Despite our efforts, new infections occurred. Each one was a blow. We couldn’t help but feel we had failed with every new diagnosis, even knowing that they were necessary to discover whether the vaccine offered the kind of protection that might one day save millions.
The team’s interventions reduced the rate of hepatitis C virus infection such that it took six years to accumulate enough infections to reach a conclusion: the vaccine failed to provide adequate protection compared to the placebo.
This was disappointing, but not surprising. It is rare for a medication or vaccine to work perfectly as first designed. During those six years, however, millions of people around the world succumbed to this disease, and an estimated 9 million more people became infected.
Field trials among at-risk groups are impressive logistical feats, but they can’t be relied on to test hepatitis C vaccine candidates quickly. Fortunately, there is a much faster option: challenge trials, also known as the controlled human infection model. In these, healthy volunteers are given a hepatitis C vaccine and then deliberately infected with the hepatitis C virus.
Human challenge studies trace back to the world’s first vaccine: Edward Jenner inoculating an 8-year-old boy with cowpox and then exposing him to smallpox more 200 years ago. Since then, challenge trials have been indispensable in the fights against typhoid, malaria, cholera, and many other diseases.
A challenge study for a hepatitis C vaccine would recruit fully informed, freely consenting adult volunteers. After participants receive the vaccine, they would then be intentionally infected with hepatitis C virus and monitored over several weeks or months during regular check-ins. Some people will clear the virus on their own. Those that do not would be given highly effective direct-acting antivirals to cure them.
Most people with hepatitis C have no symptoms, and, because the disease is transmitted by blood, it is exceedingly difficult to spread to others in day-to-day contexts. With basic precautions, participants would be able to otherwise live and work normally during the study.
Volunteers would be compensated for their time and fully informed of the risks of participating, which would be very low. If hepatitis C infection occurs, damage to the liver would be minimal during such a short time frame. Drugs developed in recent years now have a more than 98% success rate in completely curing hepatitis C in people who do not already have cirrhosis, a late stage of the disease in which scar tissue replaces health liver tissue. If the treatment doesn’t work the first time, additional rounds are available, essentially curing close to 100% of infected people.
Despite the clear benefits of a challenge trial, which I and others outlined in the New England Journal of Medicine last year, it is far from a given that challenge trials for hepatitis C will ultimately be implemented. Regulatory approval may be the biggest hurdle, followed by potential issues in recruiting enough willing participants.
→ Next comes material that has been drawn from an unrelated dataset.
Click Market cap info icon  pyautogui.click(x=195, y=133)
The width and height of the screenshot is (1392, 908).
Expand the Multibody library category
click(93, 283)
Compared to diseases like malaria, HIV, or Covid-19, hepatitis C has a lower profile in the public consciousness. This may be because it primarily affects poor and vulnerable groups worldwide. But if you believe, as I do, that all lives are worth protecting from disease, then the continued need to develop a vaccine against hepatitis C and to mount challenge trials to test them should be clear.
Andrea L. Cox is an immunologist, infectious disease specialist, director of the Medical Scientist Training Program, and professor of medicine at Johns Hopkins University. Jake Eberts, the communications director for 1DaySooner, an organization that promotes challenge trials, helped draft this essay.